### MATERIALS PROVIDED ###

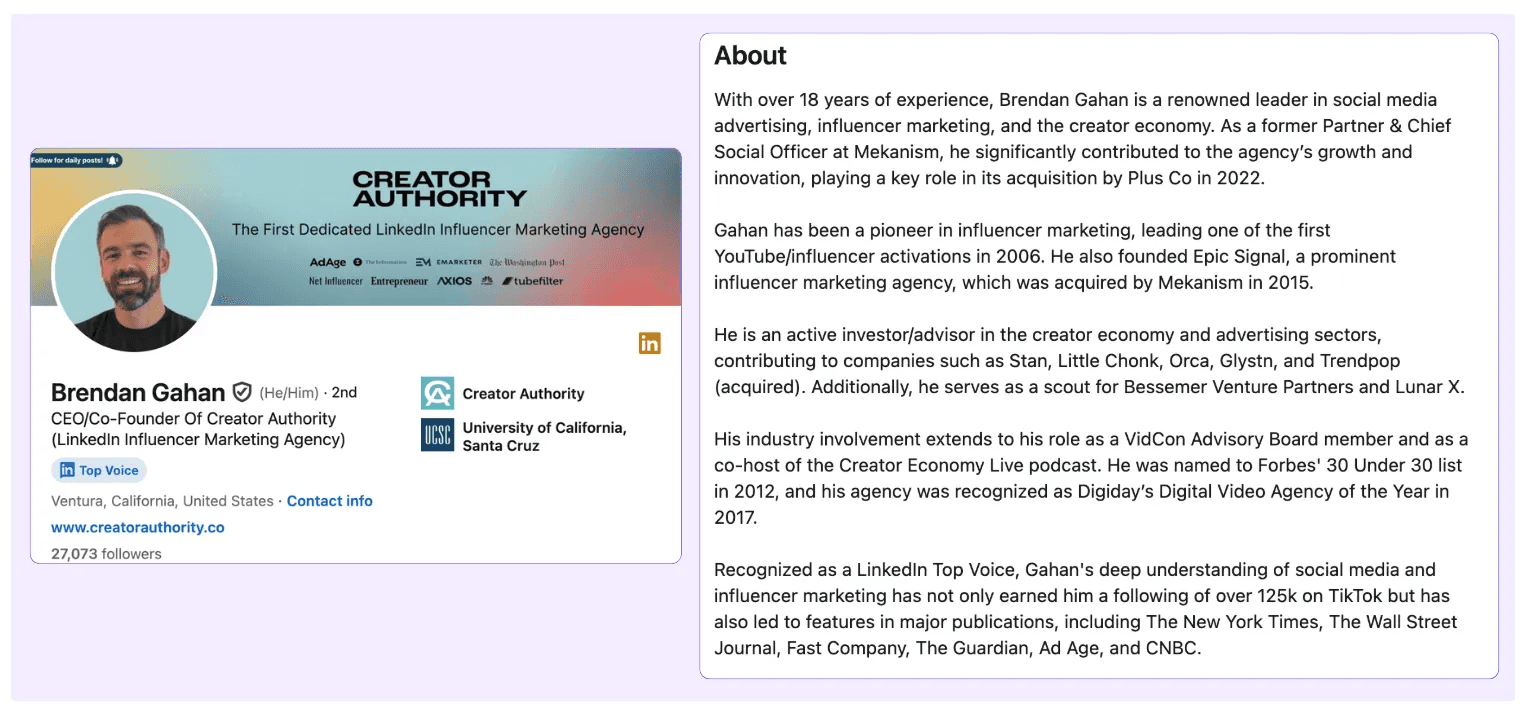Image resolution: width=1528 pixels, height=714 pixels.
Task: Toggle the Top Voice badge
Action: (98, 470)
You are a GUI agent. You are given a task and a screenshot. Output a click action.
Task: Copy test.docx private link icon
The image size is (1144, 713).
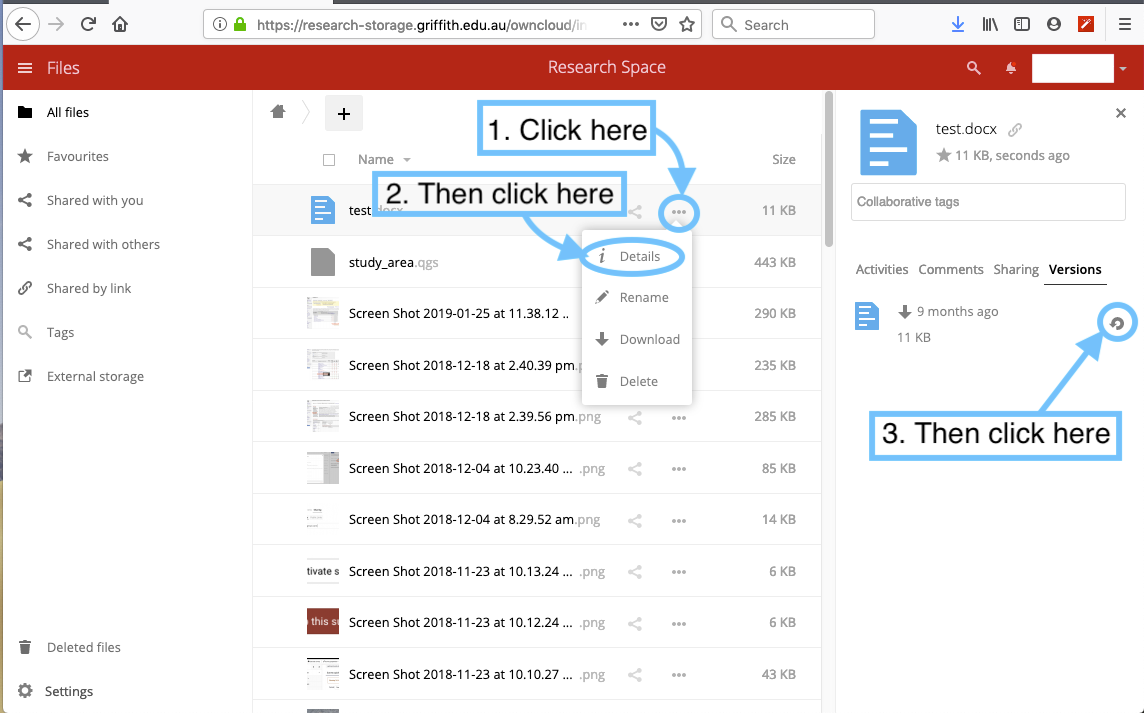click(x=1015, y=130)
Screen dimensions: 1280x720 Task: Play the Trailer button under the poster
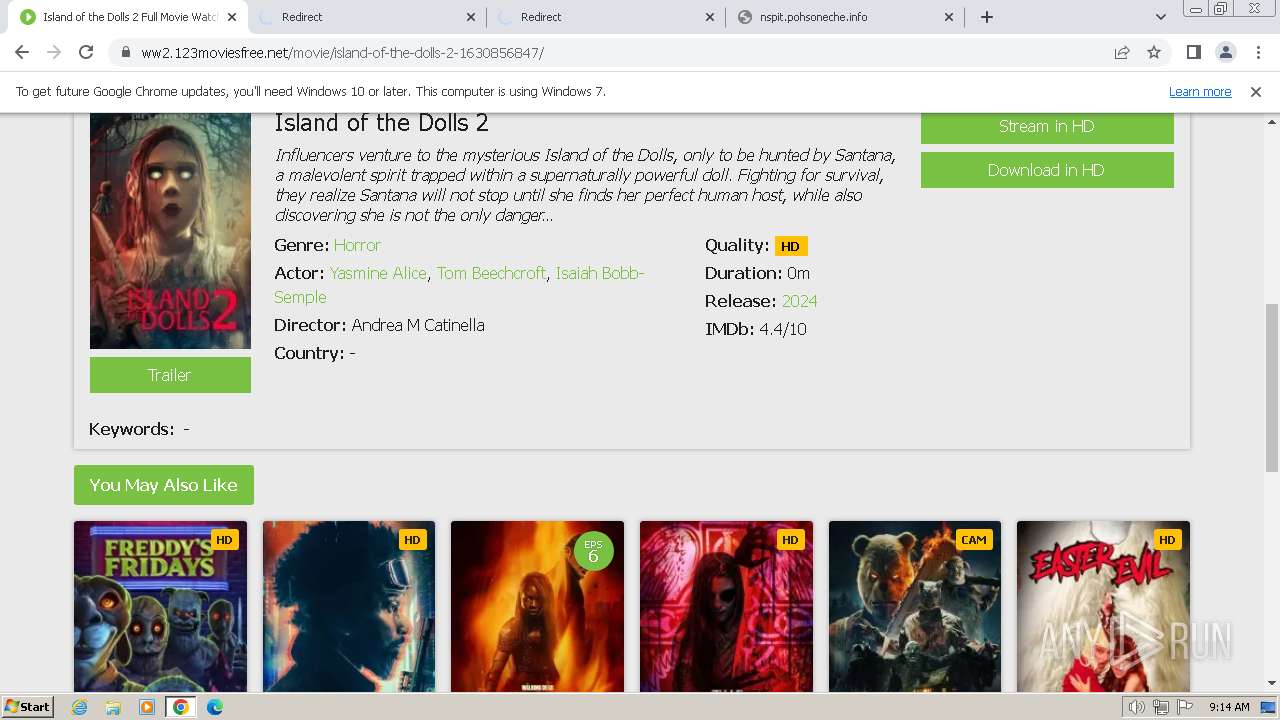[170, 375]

###

→ TASK
Copy exactly, and only, the lines running from the one containing "Task: Copy test.docx private link icon" through the final line of the data, and omit the pictures.

→ RESPONSE TO THE TASK
Task: Copy test.docx private link icon
The image size is (1144, 713).
click(x=1015, y=130)
Screen dimensions: 1280x720 Task: Play the Trailer button under the poster
[170, 375]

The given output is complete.